The West End, by contrast, has 24 musicals on right now, but only ten were “new” shows when they first opened.
That tally includes the long-runners Les Mis and The Phantom of the Opera, as well as the musicals built out of old pop repertoires, Mamma Mia!, We Will Rock You, Never Forget and new arrival The Harder they Come (by way of Stratford East and the Barbican)— so the only recent “new” musicals are the soon-to-shutter Gone with the Wind and The Lord of the Rings, leaving only Billy Elliot and Marguerite, three years apart in terms of when they opened, left to feature new scores.
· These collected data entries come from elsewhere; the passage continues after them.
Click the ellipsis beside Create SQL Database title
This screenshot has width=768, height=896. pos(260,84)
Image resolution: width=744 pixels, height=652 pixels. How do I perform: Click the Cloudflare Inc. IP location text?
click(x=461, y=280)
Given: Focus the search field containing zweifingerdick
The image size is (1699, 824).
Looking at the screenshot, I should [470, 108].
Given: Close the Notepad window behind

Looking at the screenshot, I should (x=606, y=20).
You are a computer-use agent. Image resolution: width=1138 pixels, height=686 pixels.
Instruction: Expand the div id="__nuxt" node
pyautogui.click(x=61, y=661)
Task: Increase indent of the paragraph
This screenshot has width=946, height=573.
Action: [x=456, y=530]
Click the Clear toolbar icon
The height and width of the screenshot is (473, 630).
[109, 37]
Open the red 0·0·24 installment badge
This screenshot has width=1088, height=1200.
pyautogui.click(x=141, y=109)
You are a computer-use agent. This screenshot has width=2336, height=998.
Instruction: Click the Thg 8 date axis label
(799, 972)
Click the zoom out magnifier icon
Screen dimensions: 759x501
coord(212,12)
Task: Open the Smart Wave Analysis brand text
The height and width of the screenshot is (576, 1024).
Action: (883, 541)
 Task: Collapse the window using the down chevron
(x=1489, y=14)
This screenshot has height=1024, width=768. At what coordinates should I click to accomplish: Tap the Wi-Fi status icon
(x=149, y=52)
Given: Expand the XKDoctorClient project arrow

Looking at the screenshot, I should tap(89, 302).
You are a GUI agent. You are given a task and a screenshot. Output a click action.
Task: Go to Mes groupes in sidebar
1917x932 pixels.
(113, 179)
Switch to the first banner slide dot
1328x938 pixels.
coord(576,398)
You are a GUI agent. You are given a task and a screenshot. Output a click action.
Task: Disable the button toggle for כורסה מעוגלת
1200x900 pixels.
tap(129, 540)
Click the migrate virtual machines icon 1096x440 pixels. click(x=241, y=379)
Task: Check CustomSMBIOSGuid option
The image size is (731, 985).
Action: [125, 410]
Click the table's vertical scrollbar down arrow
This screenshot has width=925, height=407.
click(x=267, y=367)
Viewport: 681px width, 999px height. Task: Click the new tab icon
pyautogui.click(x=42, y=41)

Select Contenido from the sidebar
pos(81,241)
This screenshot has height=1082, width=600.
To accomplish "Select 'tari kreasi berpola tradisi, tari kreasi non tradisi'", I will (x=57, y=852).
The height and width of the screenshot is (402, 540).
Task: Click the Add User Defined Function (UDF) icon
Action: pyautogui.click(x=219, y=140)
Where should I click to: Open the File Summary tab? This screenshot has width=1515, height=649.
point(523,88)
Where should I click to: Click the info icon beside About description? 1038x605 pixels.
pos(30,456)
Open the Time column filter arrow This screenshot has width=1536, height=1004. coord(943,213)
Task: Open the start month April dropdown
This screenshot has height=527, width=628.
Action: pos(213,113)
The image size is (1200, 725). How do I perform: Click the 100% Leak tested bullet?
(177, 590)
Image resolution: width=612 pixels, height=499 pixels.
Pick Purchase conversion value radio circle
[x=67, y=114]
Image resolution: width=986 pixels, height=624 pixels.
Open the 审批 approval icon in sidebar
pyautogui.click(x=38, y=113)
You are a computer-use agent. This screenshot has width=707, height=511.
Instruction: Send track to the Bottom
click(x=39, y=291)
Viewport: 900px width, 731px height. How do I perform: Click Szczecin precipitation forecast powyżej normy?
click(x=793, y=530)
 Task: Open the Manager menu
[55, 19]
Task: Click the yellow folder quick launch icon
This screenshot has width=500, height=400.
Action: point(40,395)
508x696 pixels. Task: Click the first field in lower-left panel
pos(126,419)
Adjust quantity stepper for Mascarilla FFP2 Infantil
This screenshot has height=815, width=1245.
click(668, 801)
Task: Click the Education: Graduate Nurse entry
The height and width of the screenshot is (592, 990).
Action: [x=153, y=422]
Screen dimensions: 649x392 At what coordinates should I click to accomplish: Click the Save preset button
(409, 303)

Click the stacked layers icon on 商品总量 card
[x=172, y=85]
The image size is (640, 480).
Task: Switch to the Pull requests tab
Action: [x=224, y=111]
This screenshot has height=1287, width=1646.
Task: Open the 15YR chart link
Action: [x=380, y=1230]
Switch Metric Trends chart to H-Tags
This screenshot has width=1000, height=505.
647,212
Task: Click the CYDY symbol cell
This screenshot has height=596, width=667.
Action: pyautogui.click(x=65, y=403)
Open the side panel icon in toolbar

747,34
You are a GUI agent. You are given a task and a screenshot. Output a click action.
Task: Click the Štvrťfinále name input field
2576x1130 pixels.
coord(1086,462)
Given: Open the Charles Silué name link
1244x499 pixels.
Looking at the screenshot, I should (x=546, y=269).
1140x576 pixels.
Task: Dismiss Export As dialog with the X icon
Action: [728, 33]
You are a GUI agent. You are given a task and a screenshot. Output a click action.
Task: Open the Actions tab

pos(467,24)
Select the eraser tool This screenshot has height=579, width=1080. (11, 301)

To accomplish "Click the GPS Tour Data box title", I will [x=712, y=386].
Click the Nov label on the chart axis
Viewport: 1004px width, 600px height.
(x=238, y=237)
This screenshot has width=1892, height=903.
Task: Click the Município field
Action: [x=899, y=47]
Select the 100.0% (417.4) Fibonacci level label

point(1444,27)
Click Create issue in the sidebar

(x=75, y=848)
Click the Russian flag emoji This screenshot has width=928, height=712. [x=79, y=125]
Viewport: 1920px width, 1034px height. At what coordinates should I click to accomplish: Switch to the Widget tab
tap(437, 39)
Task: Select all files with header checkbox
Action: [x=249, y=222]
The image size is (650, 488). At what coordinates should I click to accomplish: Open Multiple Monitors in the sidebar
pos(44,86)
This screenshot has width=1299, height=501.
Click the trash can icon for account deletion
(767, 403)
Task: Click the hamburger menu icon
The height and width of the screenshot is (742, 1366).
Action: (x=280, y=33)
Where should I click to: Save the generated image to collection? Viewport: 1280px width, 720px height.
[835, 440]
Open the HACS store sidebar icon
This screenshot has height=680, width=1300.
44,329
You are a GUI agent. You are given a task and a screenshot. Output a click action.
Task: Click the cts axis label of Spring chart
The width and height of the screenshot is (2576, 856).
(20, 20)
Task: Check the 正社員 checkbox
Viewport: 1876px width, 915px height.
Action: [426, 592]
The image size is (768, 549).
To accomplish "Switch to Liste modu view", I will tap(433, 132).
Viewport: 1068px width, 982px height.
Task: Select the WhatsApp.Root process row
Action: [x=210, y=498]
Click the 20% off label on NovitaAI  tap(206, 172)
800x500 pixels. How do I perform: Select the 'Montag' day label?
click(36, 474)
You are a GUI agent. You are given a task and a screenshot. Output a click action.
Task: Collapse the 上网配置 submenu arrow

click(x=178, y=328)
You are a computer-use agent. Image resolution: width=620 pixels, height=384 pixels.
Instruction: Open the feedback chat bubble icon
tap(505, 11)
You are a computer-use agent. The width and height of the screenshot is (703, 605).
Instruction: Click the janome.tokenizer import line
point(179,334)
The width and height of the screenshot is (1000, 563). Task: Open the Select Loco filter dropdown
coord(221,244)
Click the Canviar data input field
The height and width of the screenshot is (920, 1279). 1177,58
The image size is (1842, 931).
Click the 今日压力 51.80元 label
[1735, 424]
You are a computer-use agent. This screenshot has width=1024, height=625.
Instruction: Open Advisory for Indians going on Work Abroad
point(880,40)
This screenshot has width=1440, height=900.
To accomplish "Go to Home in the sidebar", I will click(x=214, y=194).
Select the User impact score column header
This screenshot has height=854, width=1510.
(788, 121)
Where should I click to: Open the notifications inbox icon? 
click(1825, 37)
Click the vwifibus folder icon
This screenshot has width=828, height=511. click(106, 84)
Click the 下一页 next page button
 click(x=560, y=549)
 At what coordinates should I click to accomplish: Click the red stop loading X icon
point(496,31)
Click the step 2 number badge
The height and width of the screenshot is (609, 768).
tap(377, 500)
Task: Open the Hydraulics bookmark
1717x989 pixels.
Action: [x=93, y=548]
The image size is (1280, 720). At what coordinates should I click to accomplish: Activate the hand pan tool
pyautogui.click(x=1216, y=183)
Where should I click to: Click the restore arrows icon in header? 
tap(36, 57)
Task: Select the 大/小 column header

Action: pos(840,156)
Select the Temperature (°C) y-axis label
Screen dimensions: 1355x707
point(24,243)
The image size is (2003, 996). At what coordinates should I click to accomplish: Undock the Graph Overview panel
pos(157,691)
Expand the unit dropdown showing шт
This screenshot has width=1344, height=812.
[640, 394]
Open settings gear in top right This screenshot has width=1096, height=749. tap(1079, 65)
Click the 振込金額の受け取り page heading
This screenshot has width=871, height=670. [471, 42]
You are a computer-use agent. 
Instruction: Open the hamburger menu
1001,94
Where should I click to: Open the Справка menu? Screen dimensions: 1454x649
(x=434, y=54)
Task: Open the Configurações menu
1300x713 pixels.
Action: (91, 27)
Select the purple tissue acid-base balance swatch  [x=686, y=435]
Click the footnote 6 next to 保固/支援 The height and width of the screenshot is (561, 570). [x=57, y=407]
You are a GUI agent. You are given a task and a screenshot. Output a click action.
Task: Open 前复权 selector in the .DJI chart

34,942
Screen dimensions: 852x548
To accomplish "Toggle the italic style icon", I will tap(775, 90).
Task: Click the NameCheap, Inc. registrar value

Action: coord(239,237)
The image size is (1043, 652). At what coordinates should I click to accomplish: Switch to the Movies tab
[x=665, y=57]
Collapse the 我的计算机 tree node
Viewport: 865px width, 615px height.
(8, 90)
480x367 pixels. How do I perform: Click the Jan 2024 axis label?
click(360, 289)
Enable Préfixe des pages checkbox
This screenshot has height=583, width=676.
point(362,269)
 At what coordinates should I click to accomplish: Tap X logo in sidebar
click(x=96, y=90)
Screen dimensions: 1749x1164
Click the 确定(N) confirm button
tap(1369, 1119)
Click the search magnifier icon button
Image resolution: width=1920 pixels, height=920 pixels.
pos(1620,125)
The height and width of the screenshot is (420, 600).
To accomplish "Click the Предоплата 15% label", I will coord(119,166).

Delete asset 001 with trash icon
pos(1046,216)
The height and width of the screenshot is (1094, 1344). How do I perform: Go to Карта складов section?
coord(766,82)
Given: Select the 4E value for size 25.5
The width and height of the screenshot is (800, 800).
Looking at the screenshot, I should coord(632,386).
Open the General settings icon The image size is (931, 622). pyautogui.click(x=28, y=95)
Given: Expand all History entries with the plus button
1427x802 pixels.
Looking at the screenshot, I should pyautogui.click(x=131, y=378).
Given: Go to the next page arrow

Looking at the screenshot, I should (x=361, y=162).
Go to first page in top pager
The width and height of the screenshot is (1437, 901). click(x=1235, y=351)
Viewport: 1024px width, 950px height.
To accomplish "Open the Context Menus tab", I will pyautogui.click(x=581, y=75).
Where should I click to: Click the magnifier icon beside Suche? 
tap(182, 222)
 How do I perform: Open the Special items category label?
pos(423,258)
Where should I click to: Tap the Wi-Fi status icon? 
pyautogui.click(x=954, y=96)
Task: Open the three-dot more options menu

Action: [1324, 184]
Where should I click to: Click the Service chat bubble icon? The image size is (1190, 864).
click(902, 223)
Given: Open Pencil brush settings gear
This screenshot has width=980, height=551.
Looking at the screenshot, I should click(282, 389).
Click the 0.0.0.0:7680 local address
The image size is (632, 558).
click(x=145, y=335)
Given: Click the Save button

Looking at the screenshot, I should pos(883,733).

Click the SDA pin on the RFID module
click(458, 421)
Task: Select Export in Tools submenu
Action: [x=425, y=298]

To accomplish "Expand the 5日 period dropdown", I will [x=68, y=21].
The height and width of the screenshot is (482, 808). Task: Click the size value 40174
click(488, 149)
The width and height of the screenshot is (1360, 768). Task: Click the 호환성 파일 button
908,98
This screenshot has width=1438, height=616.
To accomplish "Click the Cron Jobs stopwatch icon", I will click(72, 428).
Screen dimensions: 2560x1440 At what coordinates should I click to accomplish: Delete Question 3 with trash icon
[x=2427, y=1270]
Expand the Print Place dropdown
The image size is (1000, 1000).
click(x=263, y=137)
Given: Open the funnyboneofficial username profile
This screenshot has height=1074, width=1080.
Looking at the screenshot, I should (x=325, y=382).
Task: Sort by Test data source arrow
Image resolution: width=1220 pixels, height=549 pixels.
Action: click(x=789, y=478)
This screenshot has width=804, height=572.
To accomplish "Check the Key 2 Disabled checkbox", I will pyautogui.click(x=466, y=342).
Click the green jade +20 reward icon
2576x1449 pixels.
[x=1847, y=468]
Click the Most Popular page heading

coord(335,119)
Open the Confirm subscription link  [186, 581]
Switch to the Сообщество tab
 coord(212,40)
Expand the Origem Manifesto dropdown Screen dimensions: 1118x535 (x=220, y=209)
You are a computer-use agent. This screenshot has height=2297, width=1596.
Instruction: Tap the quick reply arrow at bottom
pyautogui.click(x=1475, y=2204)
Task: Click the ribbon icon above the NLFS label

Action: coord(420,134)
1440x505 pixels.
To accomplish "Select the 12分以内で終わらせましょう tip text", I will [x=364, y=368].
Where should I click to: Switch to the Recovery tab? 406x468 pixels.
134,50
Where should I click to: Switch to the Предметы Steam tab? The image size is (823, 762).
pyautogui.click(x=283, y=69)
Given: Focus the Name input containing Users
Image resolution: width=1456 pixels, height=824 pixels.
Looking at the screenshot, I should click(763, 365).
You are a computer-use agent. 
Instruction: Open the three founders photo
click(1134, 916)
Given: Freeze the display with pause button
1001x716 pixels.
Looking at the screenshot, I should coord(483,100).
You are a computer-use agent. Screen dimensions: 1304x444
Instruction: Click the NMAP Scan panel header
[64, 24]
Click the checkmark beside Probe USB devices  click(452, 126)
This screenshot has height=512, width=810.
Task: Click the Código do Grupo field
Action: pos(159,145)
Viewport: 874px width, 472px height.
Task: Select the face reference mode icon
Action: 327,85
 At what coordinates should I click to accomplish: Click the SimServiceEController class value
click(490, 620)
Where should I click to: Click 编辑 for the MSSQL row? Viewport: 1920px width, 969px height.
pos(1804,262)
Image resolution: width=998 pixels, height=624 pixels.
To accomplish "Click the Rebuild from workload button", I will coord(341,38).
But what’s particularly thrilling amongst the slate of new musicals in New York is that, for all the inevitable, dumb musical retreads of old films - from Young Frankenstein and The Little Mermaid, both shut out of the Best Musical nominees, to Cry-Baby that unaccountably did make the grade - there’s still room for genuine innovation, surprise and new talent, reaching out to tell their own stories. In the Heights may be a fairly conventional sort of street musical about a slice of contemporary life, but it comes from a new place, with a bright young composer, Lin-Manuel Miranda (who also stars in his own show) reflecting his own Hispanic community. Even more directly personal, Passing Strange is an autobiographical rites-of-passage story of its star and writer Stew.
Some complain that Passing Strange is more of a concert than a musical, but whatever it is, it is breaking the mould of the typical Broadway musical. And if off-Broadway has lately been playing it safe, too, in a contracting market place for new musicals, last night I saw an astonishing mould-breaker there, too: Adding Machine, playing a commercial run at the Minetta Lane, makes few concessions to feel-good pleasure, but has a dark, rich, gripping sensibility that took my breath away. When it first started, I was wondering what was more painful: the toothache I am currently suffering from - and apparently requires root canal treatment to not one but two teeth to fix - or this show’s jangling, confrontational operatic warblings. But it slowly enveloped me, and before the end I was quietly stunned by its uncompromising audacity; and more than anything, I am amazed that someone has given it a commercial run. But I’m thrilled that they have, and it proves that a spirit of musical adventure is still very much alive in New York.